Quick Start & Requirements
- Install via
pip install -r requirements.txt
. Ensure correct PyTorch version.
- GPU with at least 13GB VRAM recommended for FP16. 4-bit quantization is available for lower VRAM. CPU inference requires ~32GB RAM.
- Mac users can utilize the MPS backend with PyTorch-Nightly.
- Official documentation: https://github.com/THUDM/ChatGLM3
- Demos: Gradio and Streamlit web demos, CLI demo, OpenAI API compatible server.
Highlighted Details
- ChatGLM3-6B-Base outperforms other models under 10B parameters on benchmarks like GSM8K (72.3), MATH (25.7), and BBH (66.1).
- ChatGLM3-6B-32K shows over 50% improvement in long-text applications compared to its predecessor.
- Supports tool calling, code interpreter, and agent tasks.
- Offers an OpenAI-compatible API server for easy integration.
Maintenance & Community
- Developed by THUDM and Zhipu AI.
- Community channels: Discord, WeChat.
- Latest updates often on Huggingface.
Licensing & Compatibility
- Weights are fully open for academic research.
- Free commercial use is permitted upon registration via a questionnaire.

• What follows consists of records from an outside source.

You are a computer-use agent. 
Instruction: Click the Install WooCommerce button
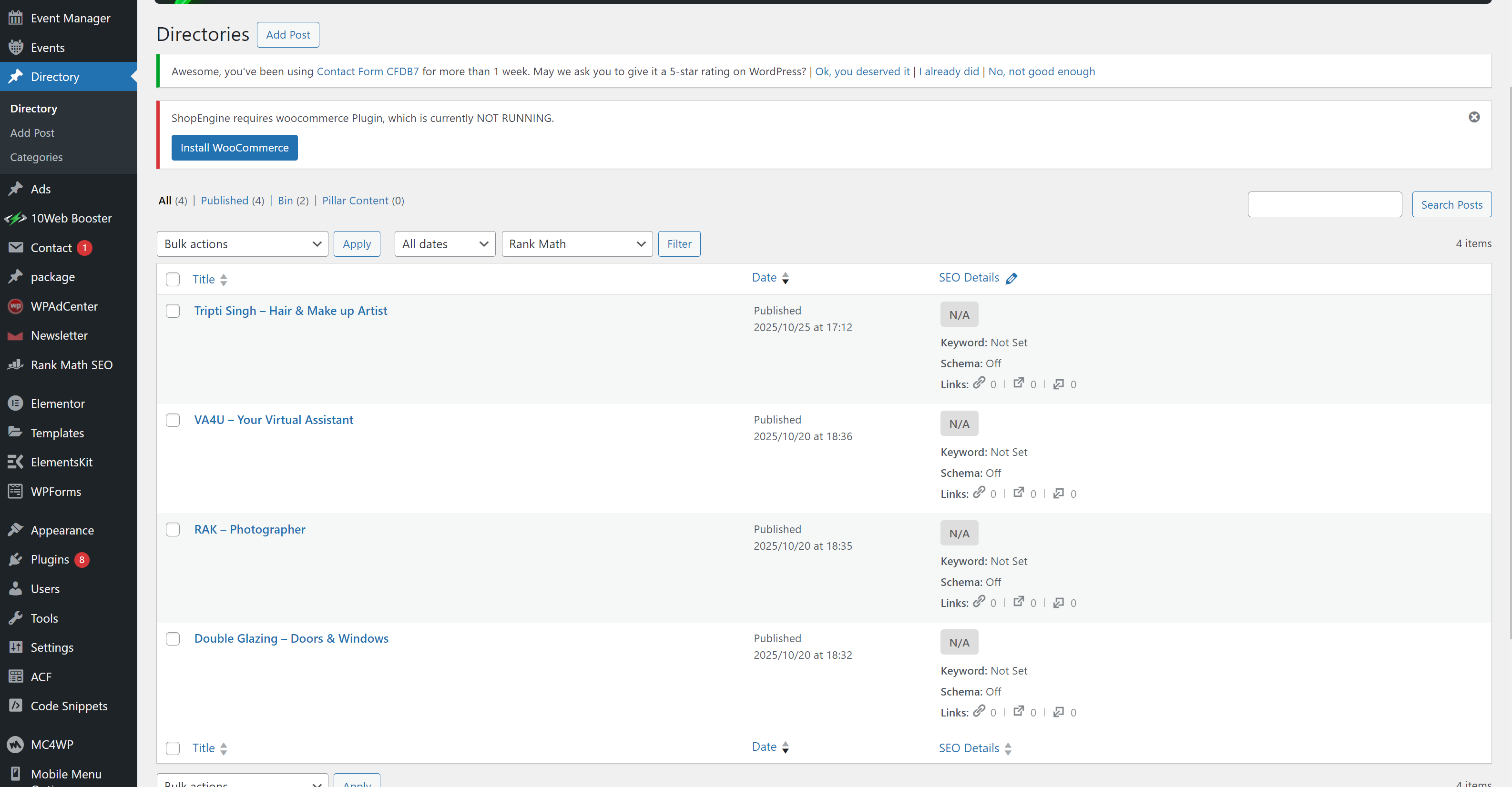(x=234, y=147)
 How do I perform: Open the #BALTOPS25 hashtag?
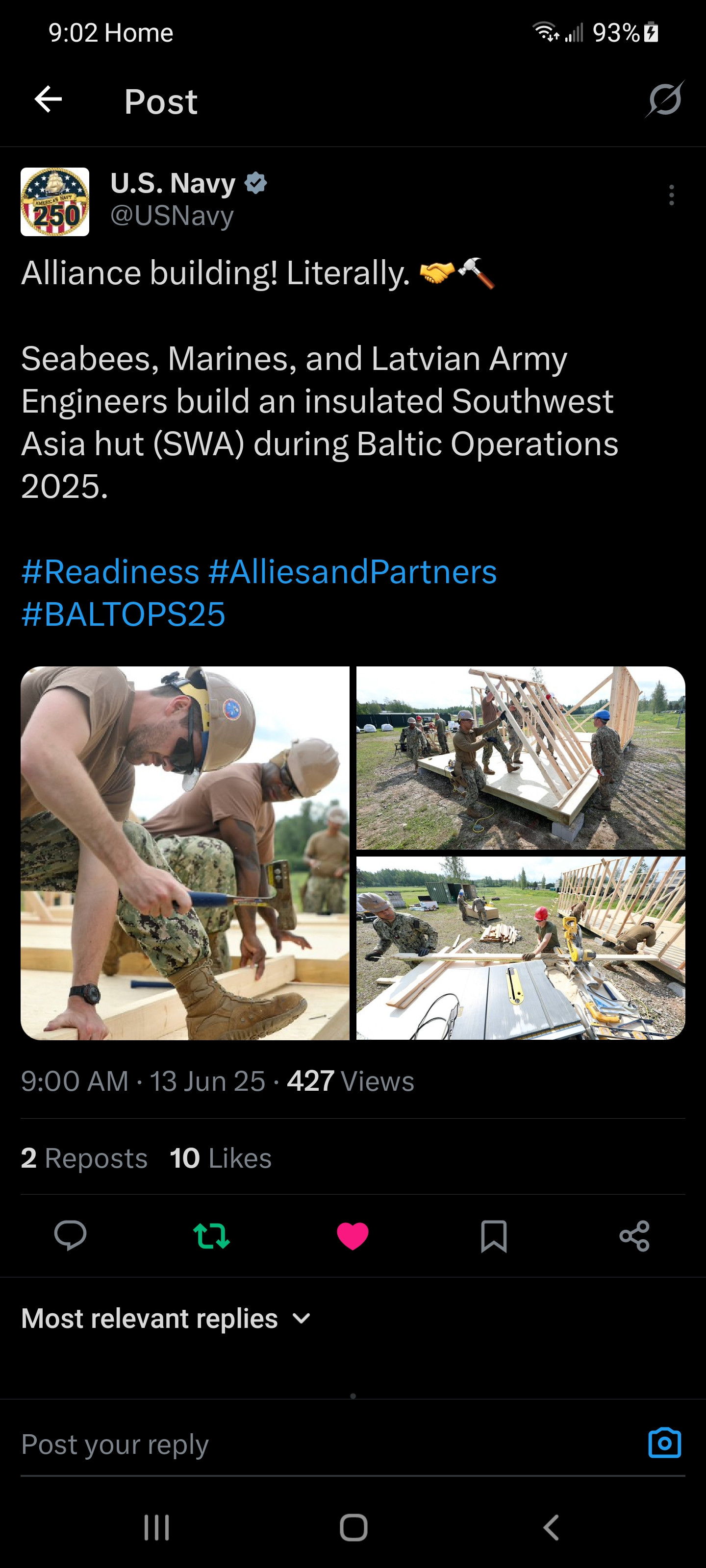[x=123, y=615]
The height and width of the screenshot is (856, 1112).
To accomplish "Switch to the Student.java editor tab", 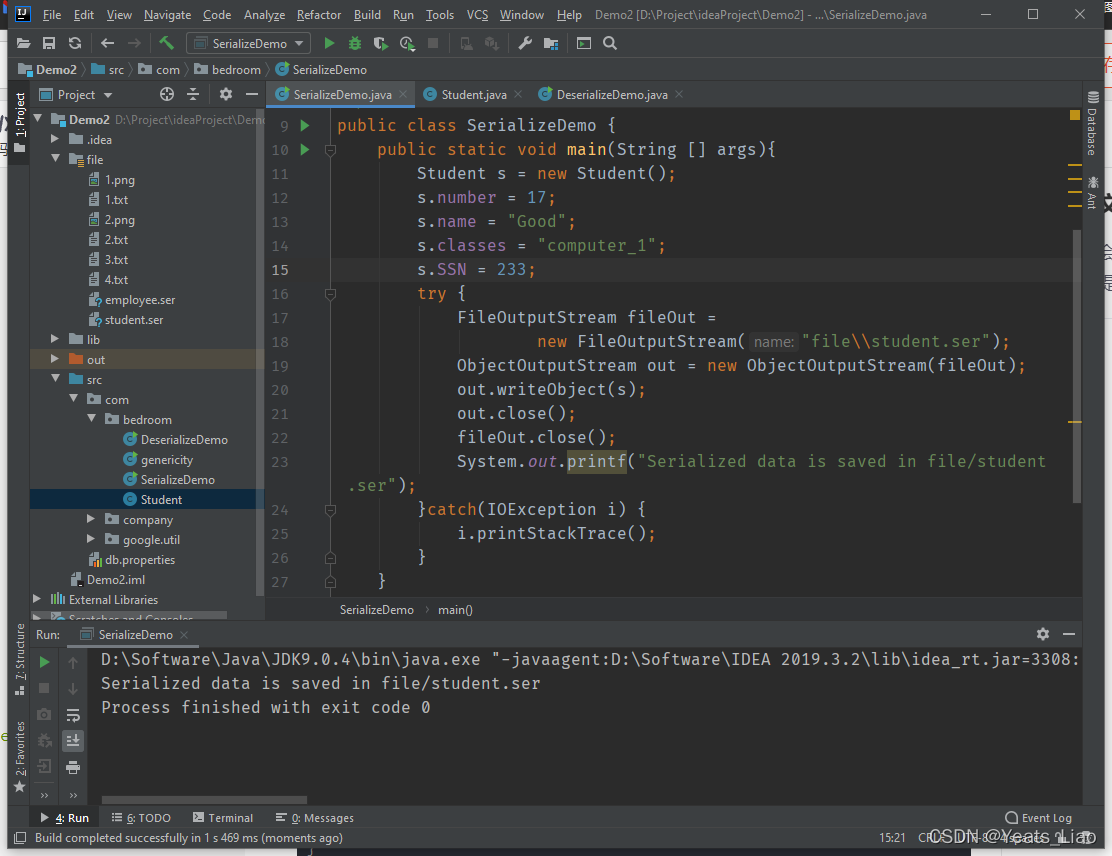I will tap(473, 95).

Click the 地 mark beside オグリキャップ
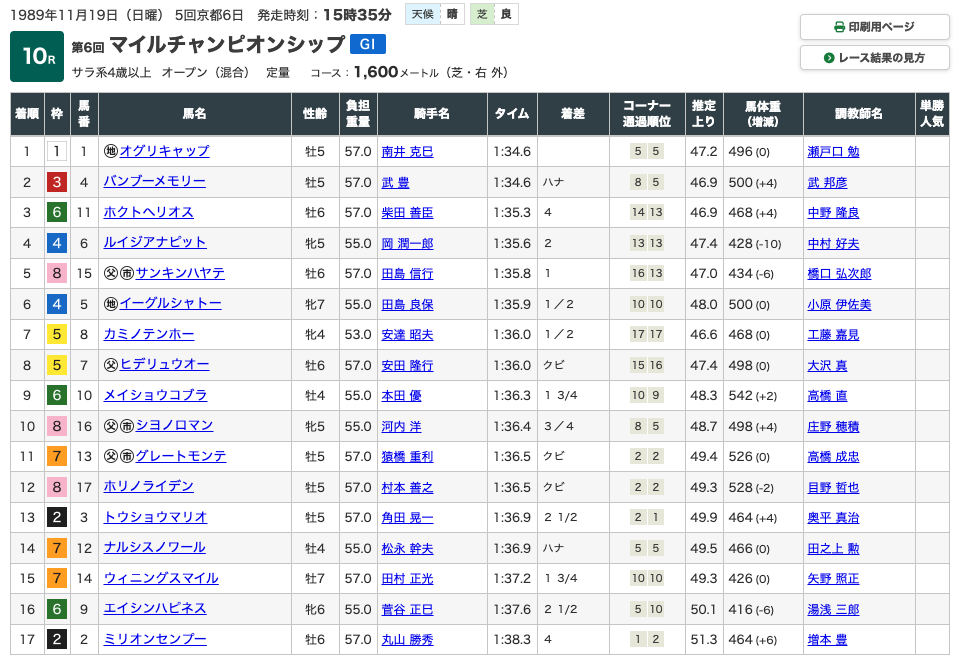click(x=111, y=151)
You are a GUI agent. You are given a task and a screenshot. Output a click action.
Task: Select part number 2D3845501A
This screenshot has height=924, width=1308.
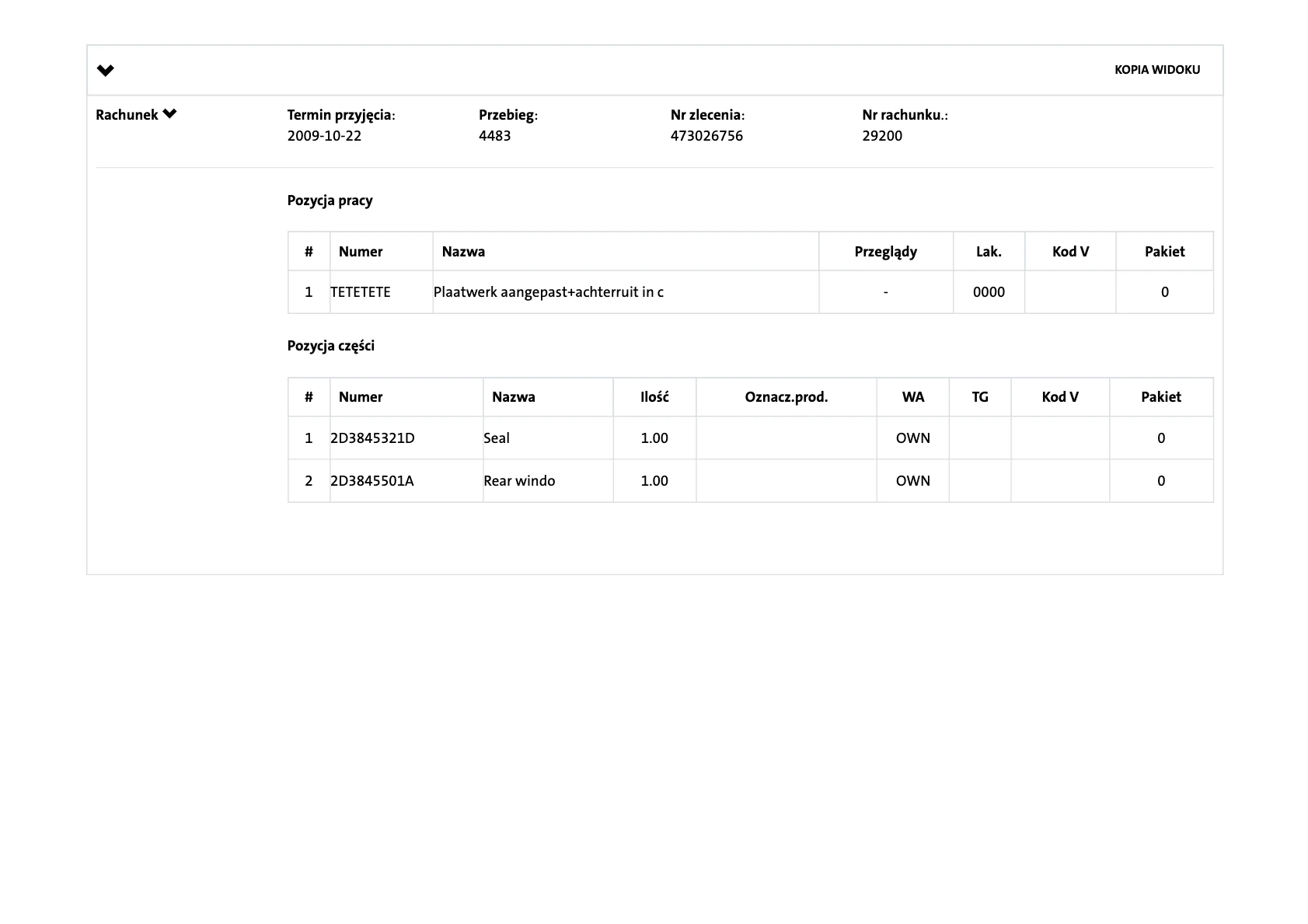(x=372, y=481)
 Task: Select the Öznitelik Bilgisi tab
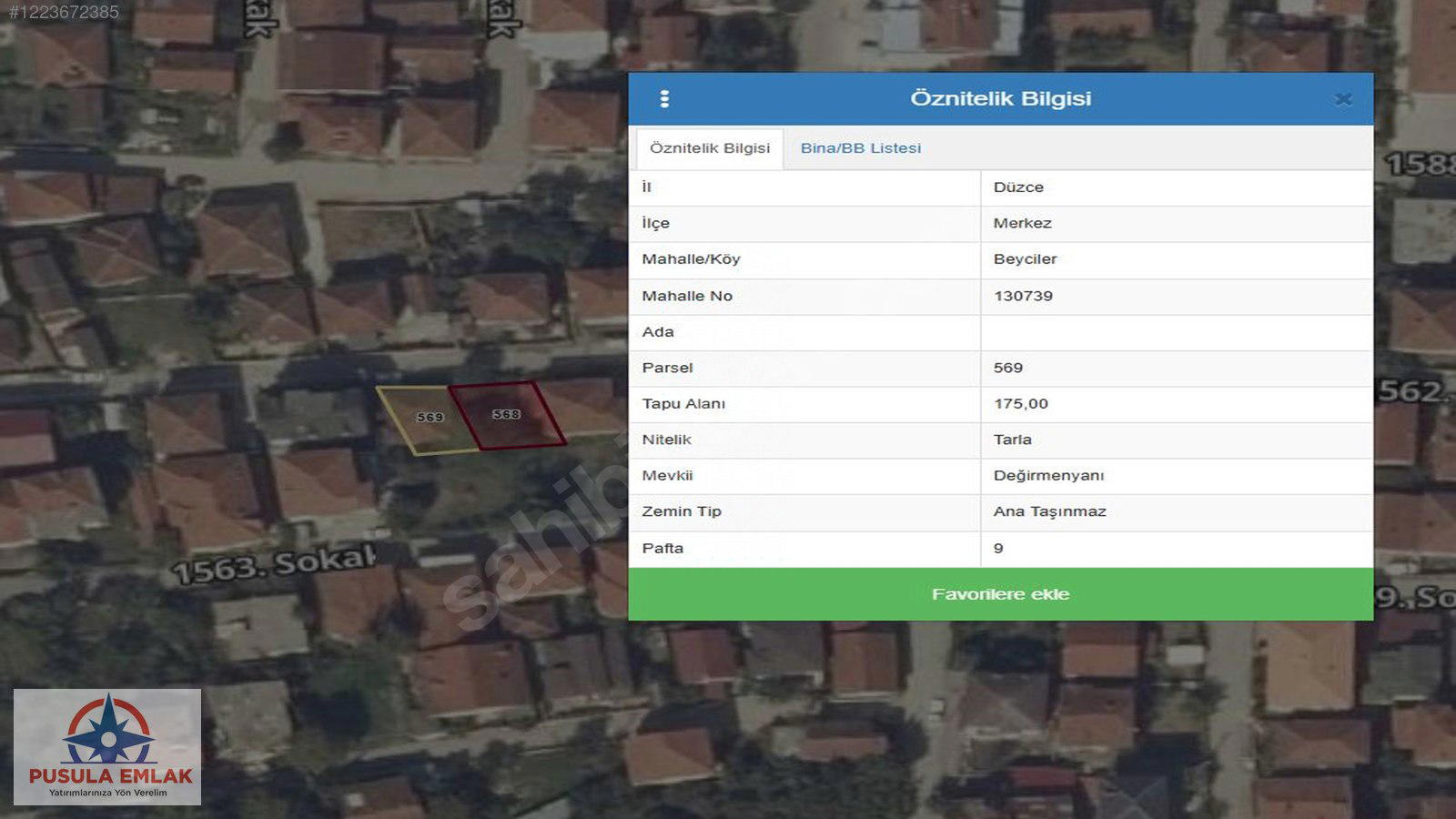(710, 148)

- Users are urged to adhere to the open-source agreement and avoid harmful applications.
Limitations & Caveats
- The project team has not developed any official applications (web, mobile, desktop) for the open-source models.
- Due to model size and probabilistic nature, output accuracy is not guaranteed and can be influenced by user input.
- The project disclaims responsibility for data security, public opinion risks, or misuse arising from model outputs.